=== Begin Enclosure ===

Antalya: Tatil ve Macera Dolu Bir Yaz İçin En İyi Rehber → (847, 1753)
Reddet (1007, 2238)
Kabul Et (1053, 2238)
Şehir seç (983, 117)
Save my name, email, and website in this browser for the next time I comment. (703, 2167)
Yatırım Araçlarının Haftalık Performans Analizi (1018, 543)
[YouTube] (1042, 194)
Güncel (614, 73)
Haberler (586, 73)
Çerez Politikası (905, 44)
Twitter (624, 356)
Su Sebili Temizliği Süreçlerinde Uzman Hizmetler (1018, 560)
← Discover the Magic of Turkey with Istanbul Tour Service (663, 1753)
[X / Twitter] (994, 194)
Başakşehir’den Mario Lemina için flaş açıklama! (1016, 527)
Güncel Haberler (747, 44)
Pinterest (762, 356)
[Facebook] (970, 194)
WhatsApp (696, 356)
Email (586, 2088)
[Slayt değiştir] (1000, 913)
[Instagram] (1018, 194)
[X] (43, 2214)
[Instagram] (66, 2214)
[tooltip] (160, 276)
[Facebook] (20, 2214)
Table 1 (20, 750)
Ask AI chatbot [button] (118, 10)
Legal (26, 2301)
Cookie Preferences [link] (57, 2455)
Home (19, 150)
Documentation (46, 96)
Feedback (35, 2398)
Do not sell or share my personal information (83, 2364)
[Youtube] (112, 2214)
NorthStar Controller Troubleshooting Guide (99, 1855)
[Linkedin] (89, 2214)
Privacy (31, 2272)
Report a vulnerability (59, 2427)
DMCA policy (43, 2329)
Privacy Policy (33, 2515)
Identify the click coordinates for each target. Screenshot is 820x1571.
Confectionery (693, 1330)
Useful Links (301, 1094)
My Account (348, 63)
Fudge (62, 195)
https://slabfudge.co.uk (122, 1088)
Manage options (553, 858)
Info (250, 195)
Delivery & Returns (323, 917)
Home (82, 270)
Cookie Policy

=== End Enclosure ===

- **WORK TASK**: Restate, word for word and without additions, every line from the top of the listing above through the line that contains "Yatırım Araçlarının Haftalık".

- **RESPONSE AREA**:
Antalya: Tatil ve Macera Dolu Bir Yaz İçin En İyi Rehber → (847, 1753)
Reddet (1007, 2238)
Kabul Et (1053, 2238)
Şehir seç (983, 117)
Save my name, email, and website in this browser for the next time I comment. (703, 2167)
Yatırım Araçlarının Haftalık Performans Analizi (1018, 543)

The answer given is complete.